Breakups are hard, and moving on from a stalled relationship can be challenging. Unfortunately, with the disrupted routines and removal of outdoor activities, the pandemic has left many couples struggling to stay afloat. And while you would heal from a breakup under normal circumstances, moving on in the new ‘social-distanced world’ isn’t as pleasant.
Most people would either book a solo trip to an exotic destination or party the pain away with their friends. However, none of these is possible, making it trickier to navigate through the healing process. We talked to Rachel Sommer, Ph.D., a clinical sexologist, and Sandra Larson, RN, a nurse and relationship expert, to understand how to heal from a breakup amid the Covid-19 pandemic.
Create Distance from Your Ex
One of the most important ways to start healing is establishing meaningful boundaries to avoid falling into the trap of going back to your ex because of the lockdown loneliness. Cut all communication with your ex immediately – it’s around this time that your emotions are most fragile. “Whether it’s unfollowing or blocking them on social media, set boundaries that increase virtual and physical distance,” adds Sandra.
Reach Out to Friends and Family
Regardless of how out of touch you’ve been with a friend or family member, don’t go through the pain of a breakup alone. “Even though we can’t go out with our friends and pour our hearts out after a few Martini glasses, reaching out allows you to cultivate self-awareness,” says Sandra. Find a close friend or family member and have an open venting session with them. “You can even do it via Zoom or FaceTime if you have to,” adds Rachel.
There are numerous ways to experience human connection with your friend, even with the pandemic. Everything from Zoom happy hours to using Netflix party together, just pick one (or two). And while it might not come with a hug, having someone caring to talk to can be invaluable, especially during these times.
Focus on What you Learned from the Relationship
Everything happens for a reason, and the relationship that just ended is no exception. So, rather than jumping into a new relationship to temporarily seal the dent, take your time to reflect on the good and bad. What went wrong? What could I have done differently? Asking yourself these questions will help you learn important lessons that may help you decide to get into a new relationship.

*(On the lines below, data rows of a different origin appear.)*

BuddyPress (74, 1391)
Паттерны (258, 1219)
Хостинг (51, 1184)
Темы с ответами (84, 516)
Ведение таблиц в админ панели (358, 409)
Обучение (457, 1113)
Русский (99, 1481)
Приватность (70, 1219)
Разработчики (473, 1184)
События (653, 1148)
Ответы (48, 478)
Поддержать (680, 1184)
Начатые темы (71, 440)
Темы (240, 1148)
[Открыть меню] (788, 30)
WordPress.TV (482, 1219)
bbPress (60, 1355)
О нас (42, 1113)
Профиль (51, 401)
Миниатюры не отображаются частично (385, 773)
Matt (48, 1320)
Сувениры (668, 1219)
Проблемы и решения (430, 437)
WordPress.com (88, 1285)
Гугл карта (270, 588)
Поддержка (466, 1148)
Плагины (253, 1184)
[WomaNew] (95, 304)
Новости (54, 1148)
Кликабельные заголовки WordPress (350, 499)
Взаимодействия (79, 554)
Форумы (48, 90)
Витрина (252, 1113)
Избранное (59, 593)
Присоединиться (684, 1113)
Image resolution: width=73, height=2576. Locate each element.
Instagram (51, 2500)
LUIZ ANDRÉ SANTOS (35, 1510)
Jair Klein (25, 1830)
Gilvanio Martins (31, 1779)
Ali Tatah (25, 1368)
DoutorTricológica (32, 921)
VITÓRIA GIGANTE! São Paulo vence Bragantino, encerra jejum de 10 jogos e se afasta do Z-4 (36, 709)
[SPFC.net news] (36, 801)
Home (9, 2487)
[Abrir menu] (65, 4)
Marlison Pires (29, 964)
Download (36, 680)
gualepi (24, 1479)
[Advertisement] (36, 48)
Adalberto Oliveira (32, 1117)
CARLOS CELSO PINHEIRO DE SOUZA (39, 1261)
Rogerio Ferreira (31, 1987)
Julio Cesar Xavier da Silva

According to Sandra, jumping straight into a new relationship adds to the risk of repeating the same sequence repeatedly. “Use this time to reflect on yourself and what you have learned from the experience.” And if your mind’s crowded with feelings of hurt, it might be the best time to see a therapist. “Having an expert examine your behavioral patterns and walk you through what to keep, discard, and take home is priceless,” she says.
Find a Hobby/Distraction
A relationship shouldn’t be solely about your partner. Of course, you should be with them most of the time, but spending every minute of your day together might lead to codependency. Rachel recommends making time for your hobbies and personal projects even when you’re in a relationship. “Your life should be filled with hobbies, friends, and individual projects.” So, if you already have a hobby, use the extra time that you now have to pursue it. If you don’t, pick something you’re passionate about and go for it. This way, you can identify an identity away from your relationship, have something to look forward to, and most importantly, distract your mind from the breakup mess so you can heal.
Appreciate and Celebrate the Progress
Like with budding love, falling out of love is not a linear process. People will take different times to get over a loved one and employ other tactics to get there. “Don’t fall into the trap of self-pity because you’re not healing as fast as your friend did,” says Rachel. “Appreciate the small moves you’re making and celebrate the progress.”
“Healing is a constant up-and-down battle with good and bad days – just allow yourself to grieve in your own way,” affirms Sandra.